GEZ Will Bürger weiter ausspionieren

Eigentlich sollte man annehmen, dass sich ab Januar 2013 bei der GEZ einiges ändern würde und die Schnüffelei bei den Bürgern aufhören würde. Der Grund dafür ist die Haushaltsabgabe, die ab dem nächsten Jahr eingeführt wird. Danach sollen Rundfunkgebühren von monatlich 17,98 Euro fällig werden. Es soll dabei auch keine Rolle spielen, ob die Haushalte überhaupt ein Rundfunkgerät besitzen. Der der Meinung war, dass das Ausspionieren vonseiten der GEZ endlich aufhören würde, der irrt sich gewaltig.

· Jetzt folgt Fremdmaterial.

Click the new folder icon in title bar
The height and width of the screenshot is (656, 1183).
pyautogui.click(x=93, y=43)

Die GEZ schaut noch genauer hin

In der Praxis wird das dann so aussehen, dass die GEZ, die dann übrigens ARD ZDF Deutschlandradio Beitragsservice heißt, die Haushalte noch stärker kontrollieren wird. Das trifft insbesondere Wohngemeinschaften. War es bisher schon recht schwer, seinen Fernseher oder Radio bei der GEZ abzumelden, wird es in Zukunft fast unmöglich werden, wenn der Betroffene nicht eine gute Begründung liefert.

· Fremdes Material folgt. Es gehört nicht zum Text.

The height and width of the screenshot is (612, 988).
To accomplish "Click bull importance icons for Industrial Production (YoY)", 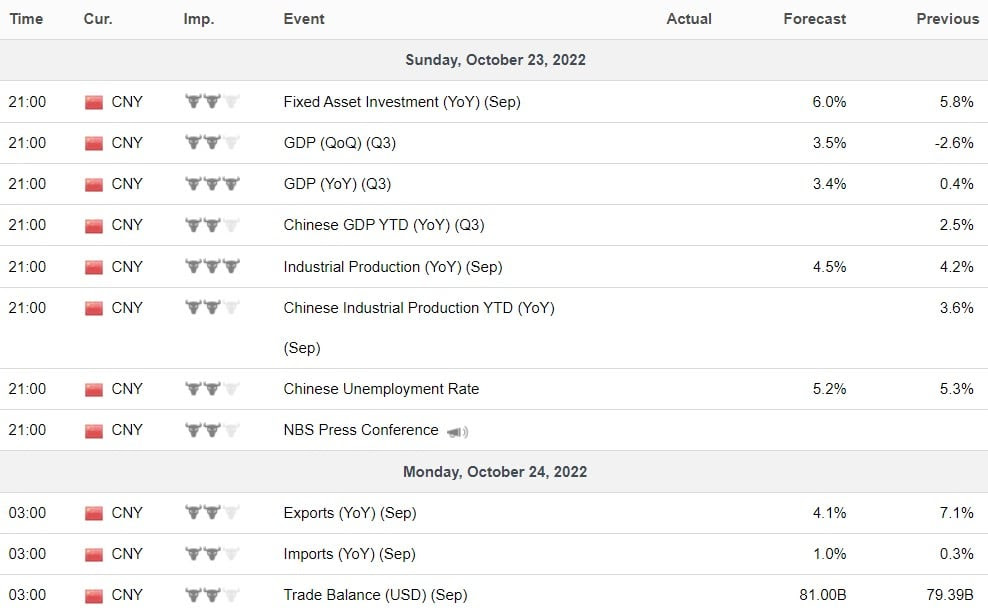I will click(213, 267).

Die Datenschützer sind alarmiert

Das ruft die Datenschützer des Bundes und der Länder auf den Plan, denn sie befürchten nicht ohne Grund, dass die GEZ noch frechere Praktiken an den Tag legen wird, als das bisher ohnehin schon der Fall gewesen ist. Dass die Befürchtungen nicht ohne Grund sind, zeigt sich daran, dass die GEZ 400 neue Mitarbeiter einstellen will. Die sollen zwar nur Verträge bis 2015 erhalten, aber das alleine zeigt schon, zu was die GEZ fähig ist.

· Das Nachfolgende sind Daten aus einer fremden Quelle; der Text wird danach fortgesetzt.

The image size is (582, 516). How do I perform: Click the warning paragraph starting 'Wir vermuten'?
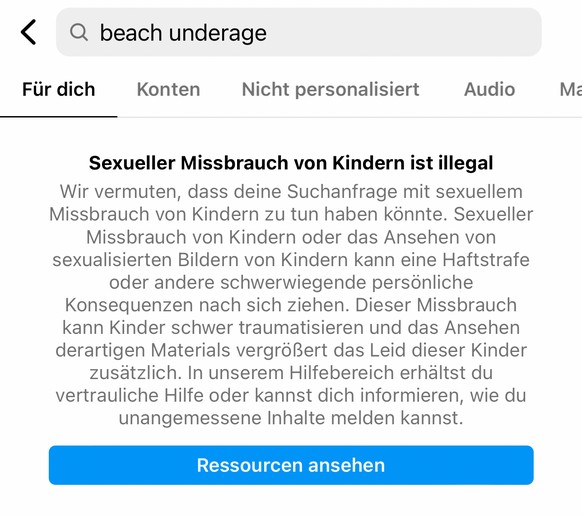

Die erste Klage ist schon in Vorbereitung

Ein Mitarbeiter der Universität Passau probt als erster den Aufstand. Mit einer Klage vor dem bayerischen Verfassungsgerichtshof will er sich gegen die pauschalisierte Haushaltsabgabe wehren. Er ist zu Recht der Meinung, dass es nicht angehen kann, dass auch solche Haushalte eine Abgabe an die GEZ zahlen müssen, die überhaupt keine Fernseher, Radios oder PCs nutzen. Es bleibt abzuwarten, wie die Richter entscheiden werden. In der Vergangenheit urteilten sie immer zugunsten der GEZ.